_MATERIAL FOR THIS TASK_
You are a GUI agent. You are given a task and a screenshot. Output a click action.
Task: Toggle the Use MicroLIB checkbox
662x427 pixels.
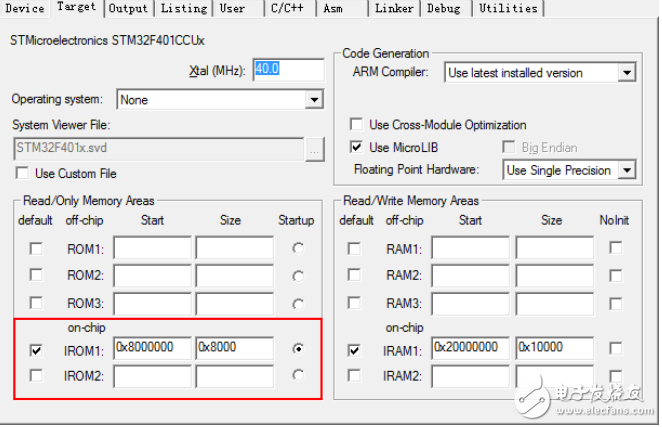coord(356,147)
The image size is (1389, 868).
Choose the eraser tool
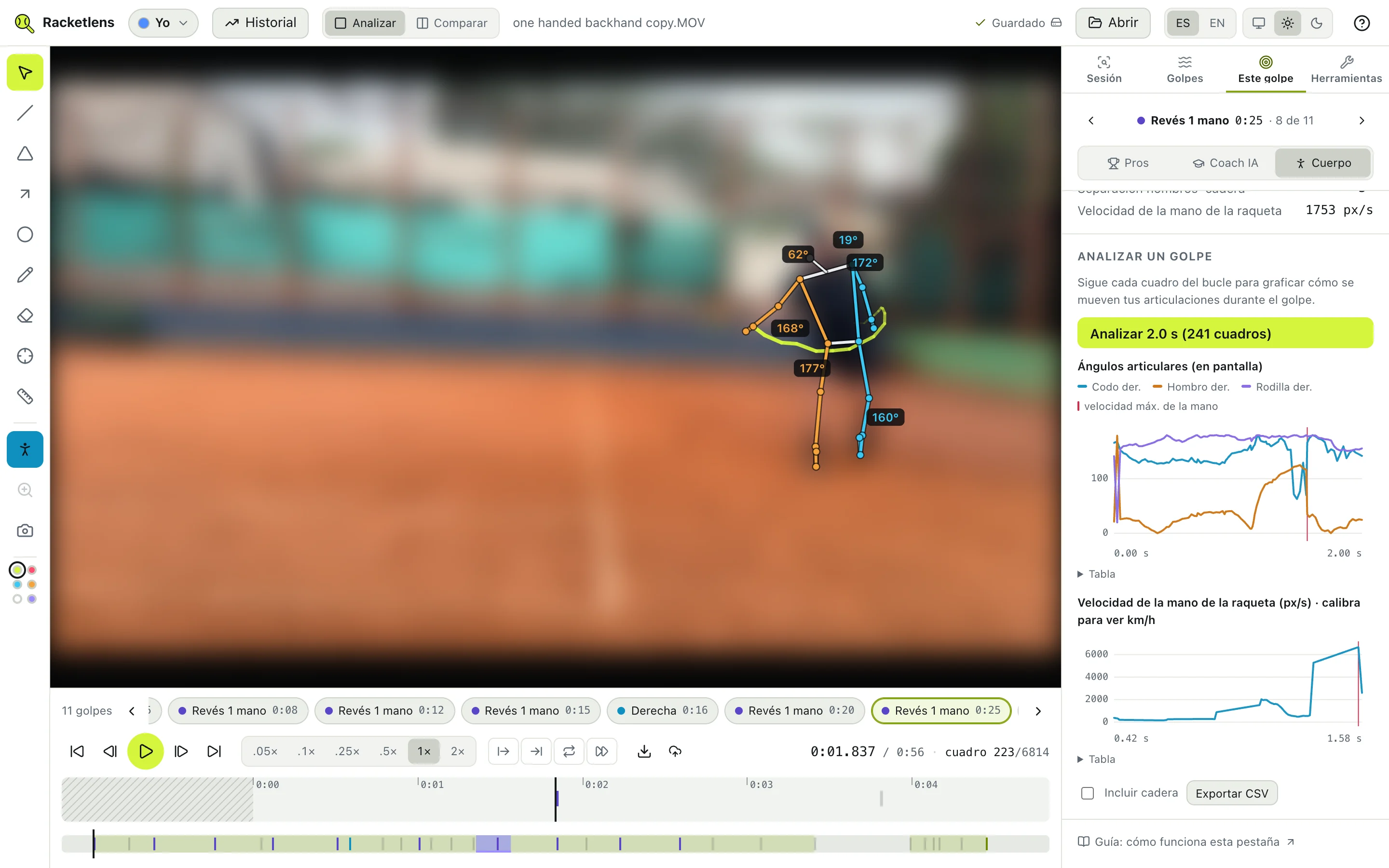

_TASK DIRECTIONS_
Copy out all the data above exactly as written. Skip the pictures.

_WORKED SOLUTION_
You are a GUI agent. You are given a task and a screenshot. Output a click action.
Task: Toggle the Use MicroLIB checkbox
662x427 pixels.
coord(356,147)
The image size is (1389, 868).
Choose the eraser tool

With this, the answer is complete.